-- Opening Marker --

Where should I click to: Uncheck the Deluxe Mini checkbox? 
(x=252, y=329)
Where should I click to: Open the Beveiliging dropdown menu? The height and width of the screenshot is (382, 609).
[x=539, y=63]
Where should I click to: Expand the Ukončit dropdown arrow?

-- Closing Marker --
-- Opening Marker --

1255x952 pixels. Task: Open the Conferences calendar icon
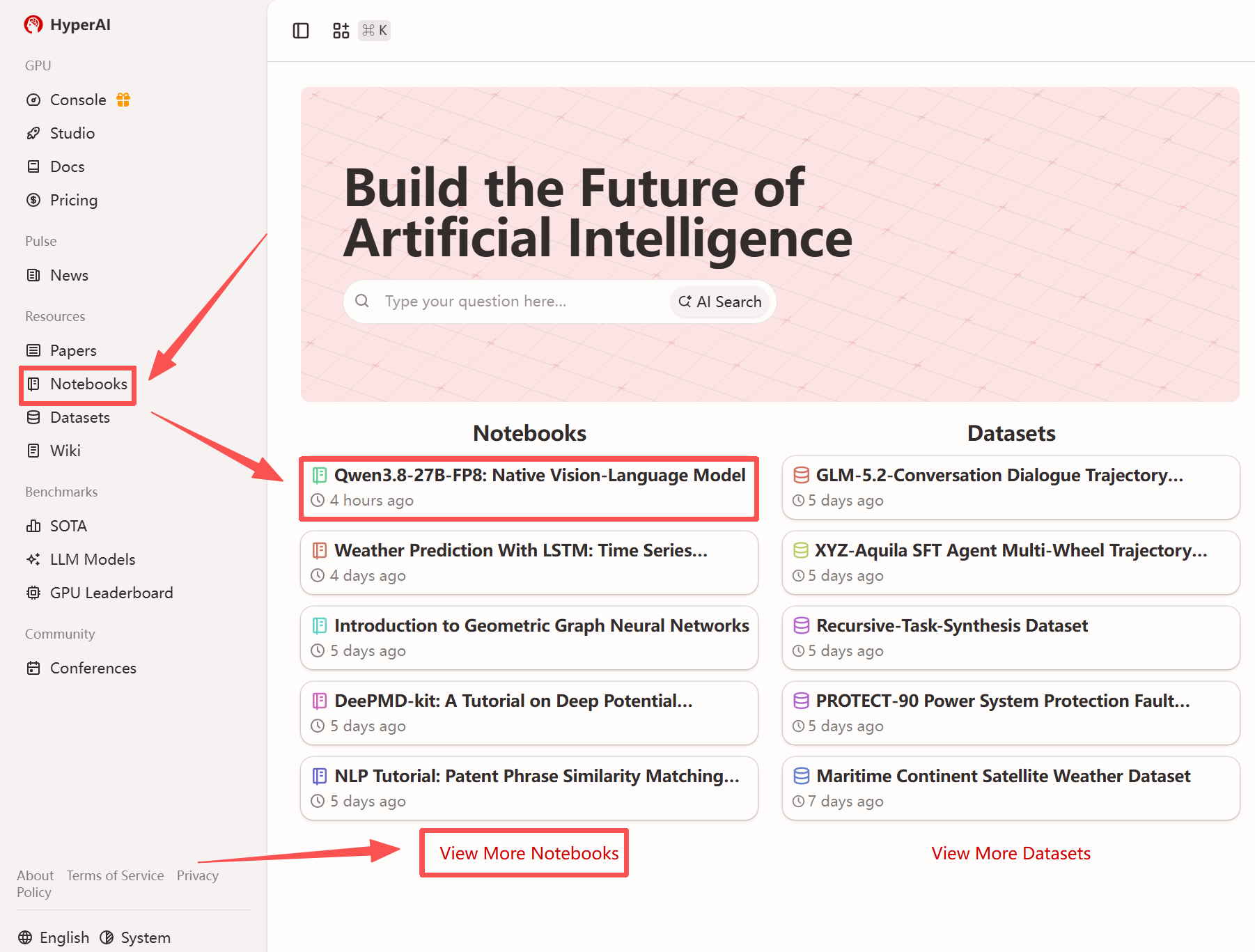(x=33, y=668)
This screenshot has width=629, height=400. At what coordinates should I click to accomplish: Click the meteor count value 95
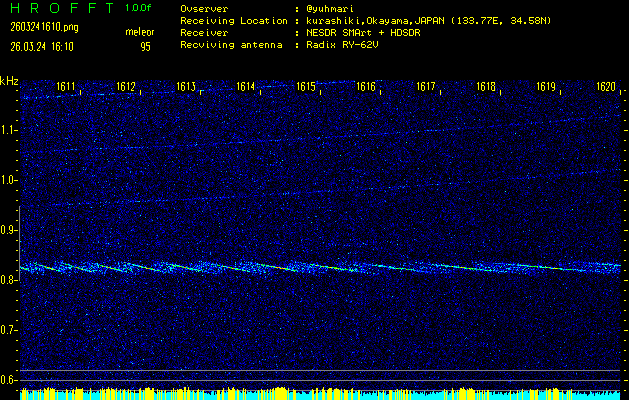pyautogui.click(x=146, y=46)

-- Closing Marker --
-- Opening Marker --

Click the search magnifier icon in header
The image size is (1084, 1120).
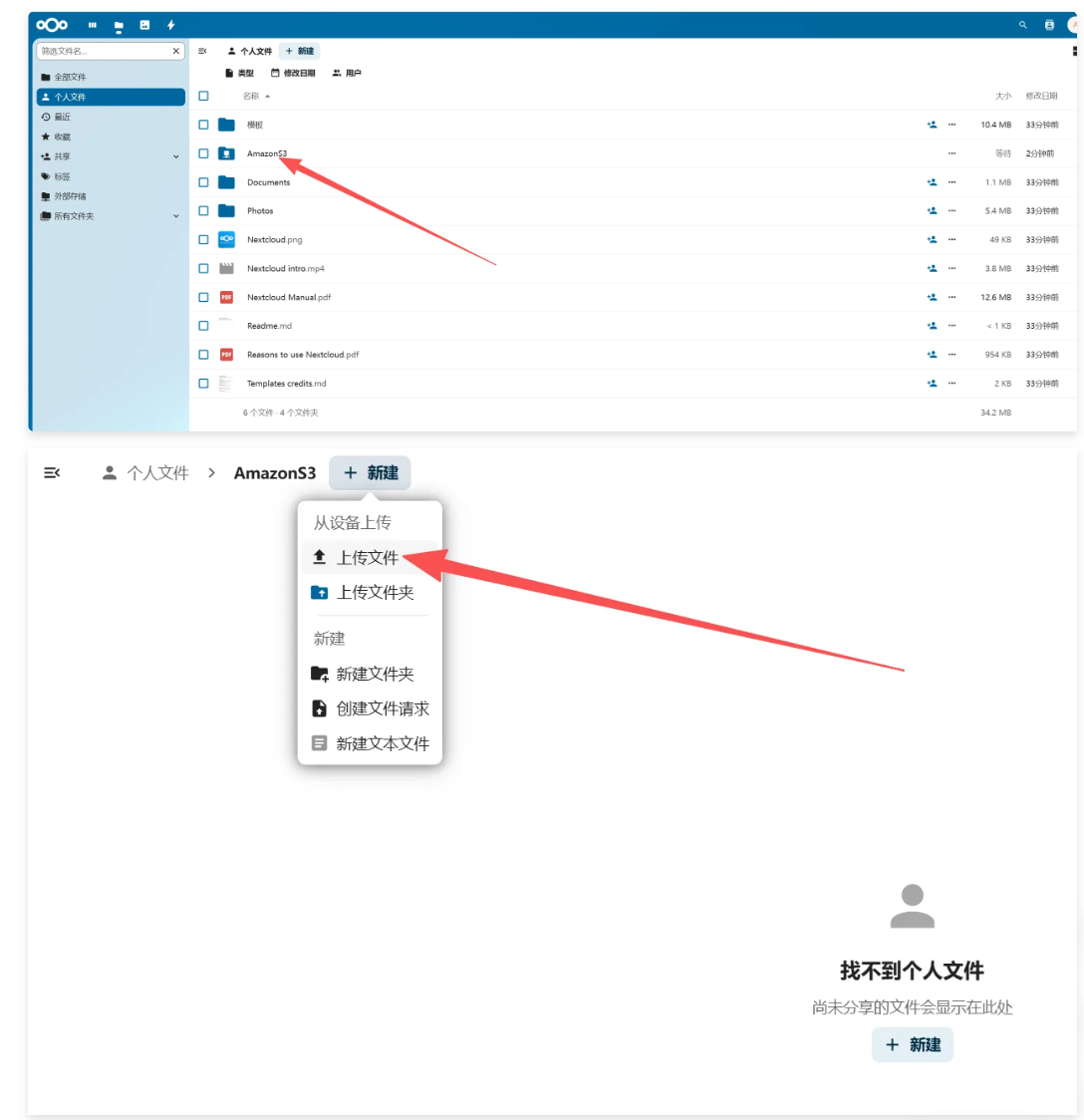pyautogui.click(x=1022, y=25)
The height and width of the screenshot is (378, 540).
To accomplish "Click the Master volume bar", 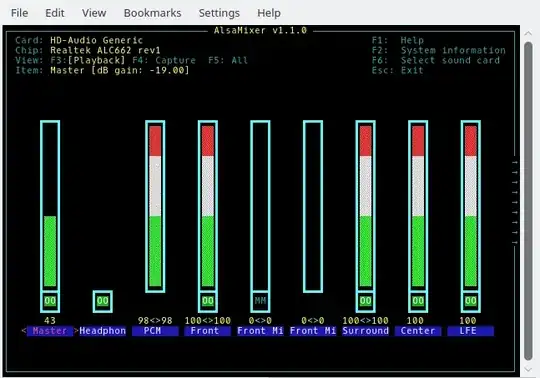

-- Closing Marker --

◆ ACTION ITEM ◆
In the listing above, find the line with "Where should I click to: Uncheck" and the line with "Where should I click to: Expand"; set down exactly those two lines and every line between them, nothing more.

◆ RESPONSE TO THIS TASK ◆
Where should I click to: Uncheck the Deluxe Mini checkbox? 
(x=252, y=329)
Where should I click to: Open the Beveiliging dropdown menu? The height and width of the screenshot is (382, 609).
[x=539, y=63]
Where should I click to: Expand the Ukončit dropdown arrow?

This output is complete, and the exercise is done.